### Your instructions
Search the entries below for the word "Task", then copy each line in which it is found.

### Exercise data

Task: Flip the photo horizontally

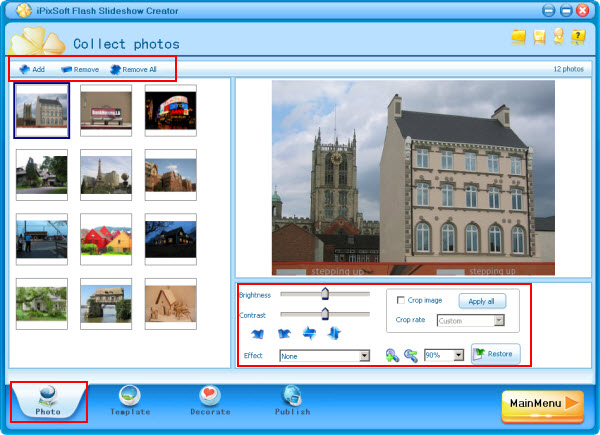Action: (x=309, y=333)
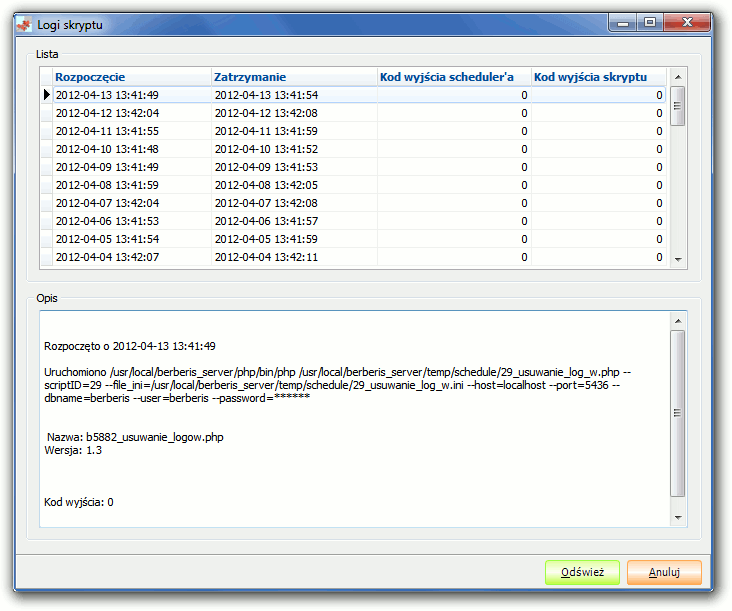Image resolution: width=732 pixels, height=611 pixels.
Task: Click the log list scrollbar thumb
Action: point(677,105)
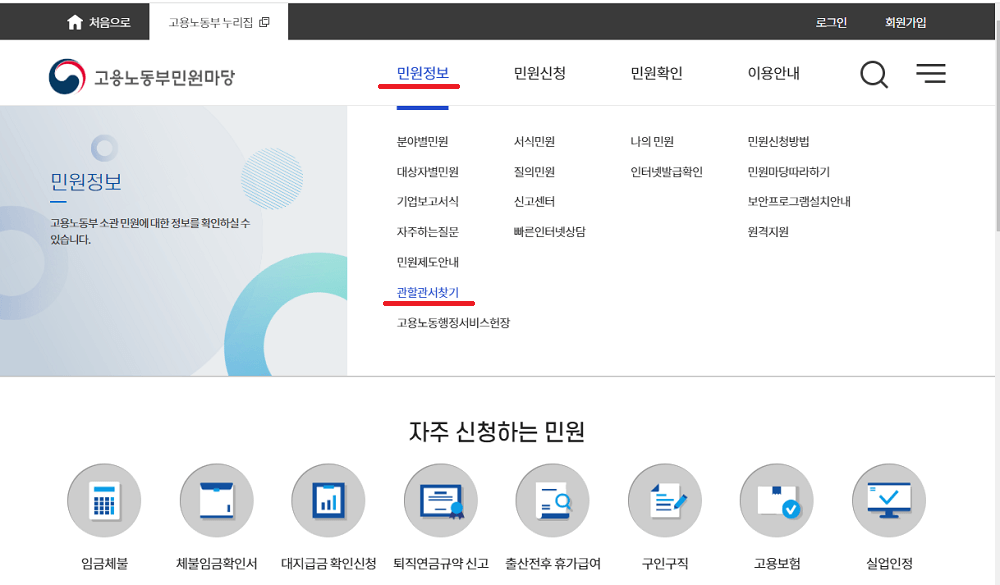
Task: Select the 출산전후 휴가급여 document search icon
Action: (x=552, y=500)
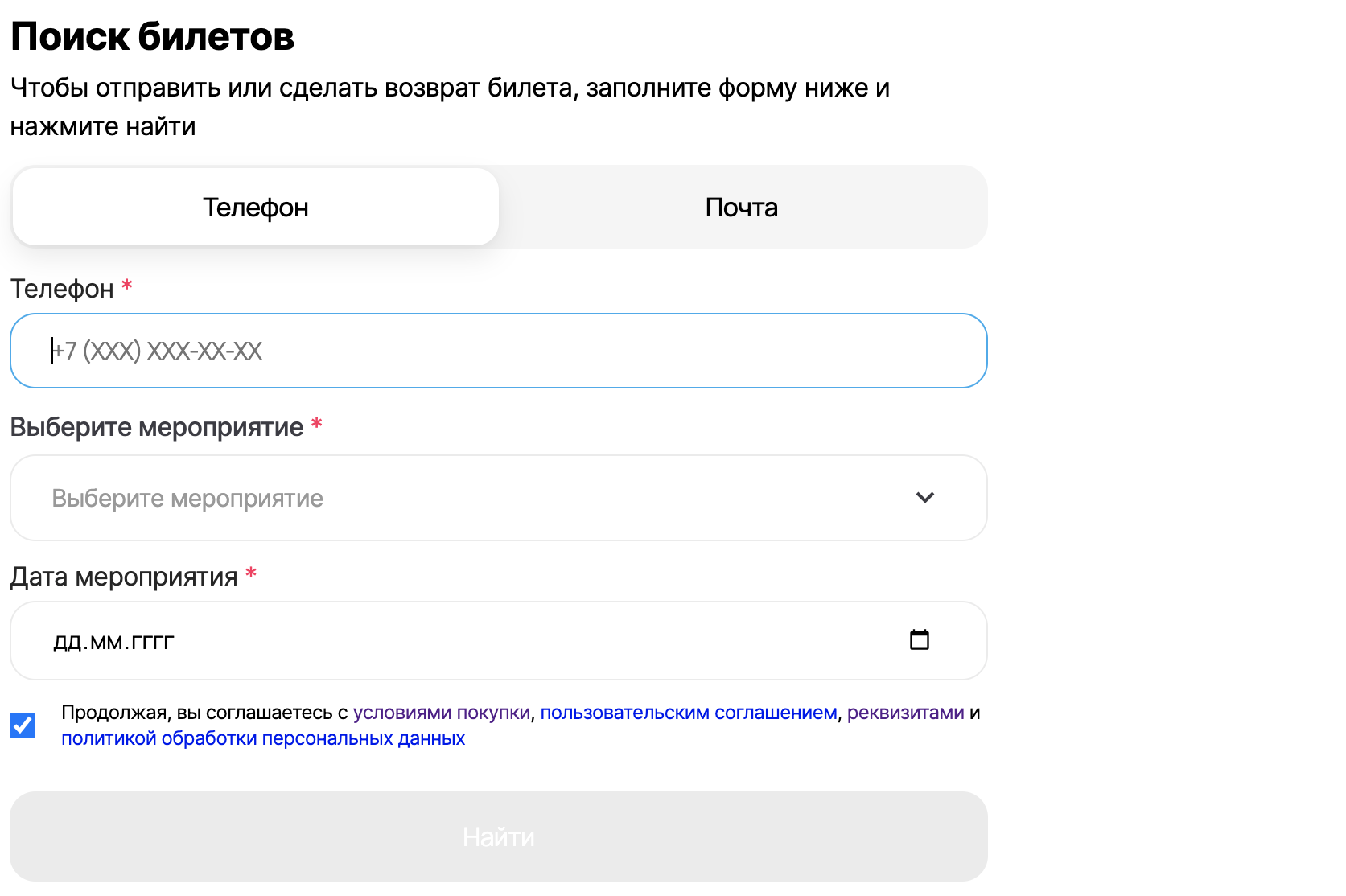1346x896 pixels.
Task: Switch to the Почта tab
Action: pos(741,208)
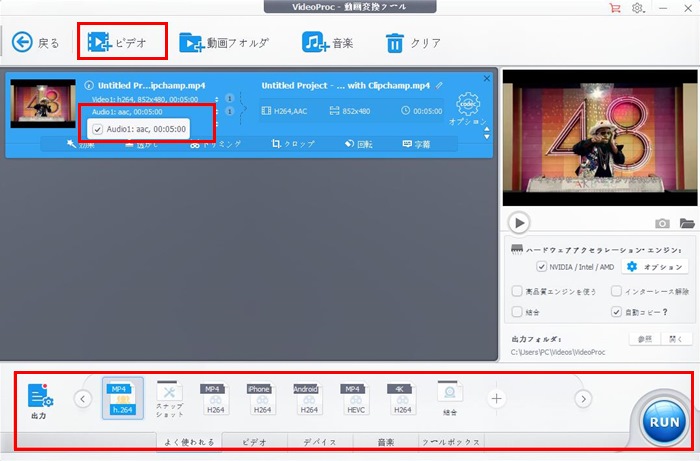
Task: Uncheck the NVIDIA / Intel / AMD checkbox
Action: tap(542, 267)
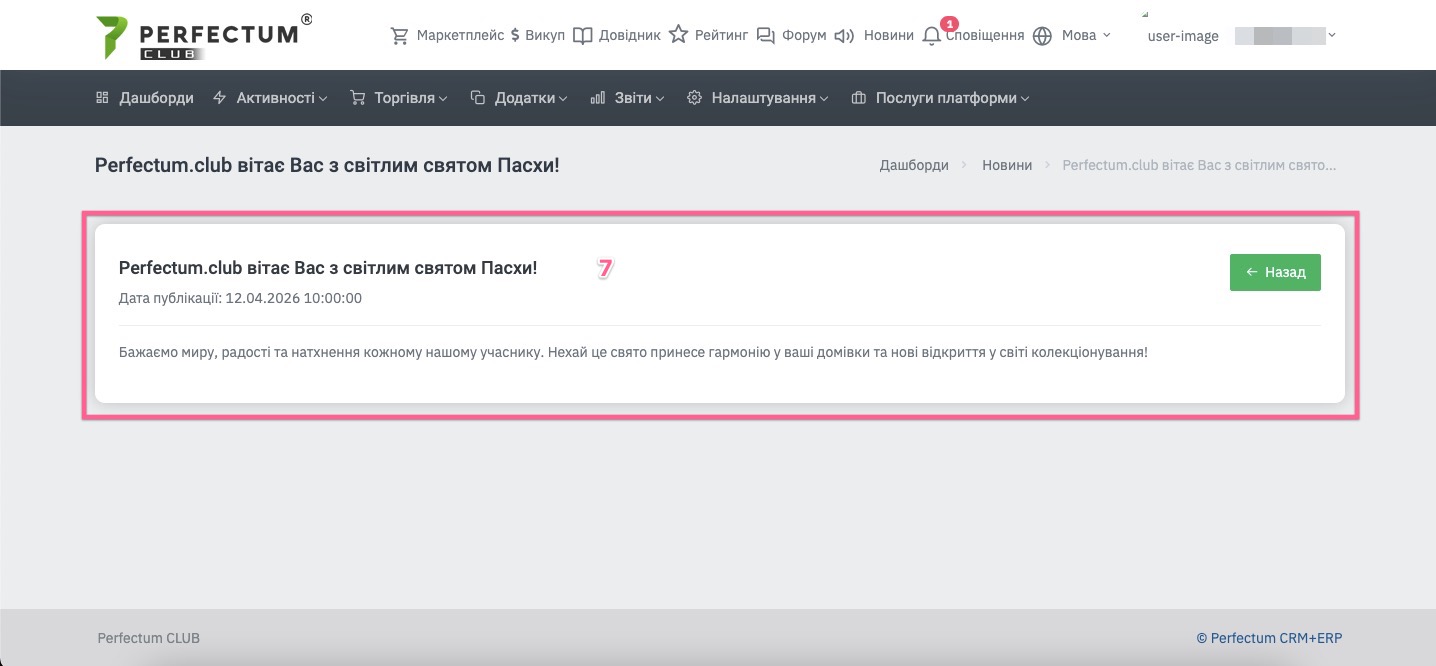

### Exercise solution
Task: Flip the photo horizontally
Task: Click the log list scrollbar thumb
Task: Select the 출산전후 휴가급여 document search icon
Task: Switch to the Почта tab
Task: Uncheck the NVIDIA / Intel / AMD checkbox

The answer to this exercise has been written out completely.